Erzgesund, mineral- und eiweißreich soll der chinesisch-japanische Frühjahrsblüher sein. Wahrscheinlich werde ich Kresseblätter, junge Stängel und Blüten aufessen, wenn er ordinär viel Grünzeug und nicht genügend deutlich blau-lilane Blüten bildet.
Der Exot ist noch ein exklusives Gewächs, hierzulande. Hoffentlich auch ein hübsches (!) Kraut. Mir scheint’s ein Fall wie Irish Cale, der neben Brokkoli und tiefgekühltem, prapäriertem Grün- und Rosenkohl bei städtischen Leckermäulern und Convenienceköchen nicht ganz zu Unrecht aus der Mode ist. Ein Experiment für vielseitige, neugierige Allround-Gärtner, nicht unbedingt ein „Must have“ für Blumenliebhaberinnen mit wenig Platz.

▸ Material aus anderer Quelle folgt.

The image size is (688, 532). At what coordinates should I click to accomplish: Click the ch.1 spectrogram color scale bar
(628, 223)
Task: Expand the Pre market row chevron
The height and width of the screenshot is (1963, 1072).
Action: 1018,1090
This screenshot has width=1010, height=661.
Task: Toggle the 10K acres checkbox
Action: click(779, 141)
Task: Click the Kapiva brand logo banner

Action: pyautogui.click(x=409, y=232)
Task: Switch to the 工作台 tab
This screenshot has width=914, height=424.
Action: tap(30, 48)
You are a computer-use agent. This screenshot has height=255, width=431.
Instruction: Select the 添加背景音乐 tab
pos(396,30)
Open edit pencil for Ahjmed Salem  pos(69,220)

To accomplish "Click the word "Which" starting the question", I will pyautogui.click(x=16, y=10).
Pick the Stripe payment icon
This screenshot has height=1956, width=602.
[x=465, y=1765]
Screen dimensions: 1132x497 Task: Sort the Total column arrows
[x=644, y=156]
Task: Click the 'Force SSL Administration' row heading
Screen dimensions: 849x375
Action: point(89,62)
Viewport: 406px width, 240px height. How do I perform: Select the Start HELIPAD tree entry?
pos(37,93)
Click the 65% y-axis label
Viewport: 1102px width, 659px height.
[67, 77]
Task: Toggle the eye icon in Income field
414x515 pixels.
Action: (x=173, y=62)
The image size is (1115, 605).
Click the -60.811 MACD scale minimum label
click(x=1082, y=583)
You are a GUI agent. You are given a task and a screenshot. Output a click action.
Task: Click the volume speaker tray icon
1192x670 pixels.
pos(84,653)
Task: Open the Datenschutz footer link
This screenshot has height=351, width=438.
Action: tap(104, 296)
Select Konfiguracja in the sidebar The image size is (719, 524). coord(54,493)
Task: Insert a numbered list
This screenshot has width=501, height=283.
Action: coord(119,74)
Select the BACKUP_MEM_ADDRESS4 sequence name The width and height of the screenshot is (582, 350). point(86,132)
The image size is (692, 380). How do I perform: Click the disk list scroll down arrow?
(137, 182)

Spezialisten verlangen über 4,50 Eur für 20 Samen von Orychophragmus violaceus. Ich konnte wesentlich günstiger zuschlagen 😉 Unsere Quelle dürfte dieselbe sein.
Sehr vielsagend ist die Roboter-übersetzte Beschreibung des Anbieters:
Nach dieser speziellen Lektüre ist frau gleich viel schlauer. Heizfadenweiß – eine originelle Wortschöpfung, die mir noch nie untergekommen ist 😉 Oder, auch schön: „Gemeine Plagen wie Blattläuse, Kohlgleiskettenfahrzeug, Schnecken, Bergmann.“ Da kann ich nur erleichtert aufatmen, dass neben Schnecken nicht obendrein kohlfressende Kettenfahrzeuge eliminiert werden müssen! Bergleute in Kohlpflanzen stehen bestimmt unter Naturschutz, so selten wie sie in hiesigen Breiten vorkommen, viel seltener als graubraune Kohl- und Saateulen. Der Werksschutz dürfte etwas dagegen haben, dass man die letzten ihres Stammes mit Drogen verhindert oder von oben bis unten mit Pestiziden vergiftet. By the way, die Samen des Überlebens auf einer künstlichen Sau zu bebauen, dürfte für Normalgärtner schwierig werden. Woher nehmen, wenn nicht stehlen?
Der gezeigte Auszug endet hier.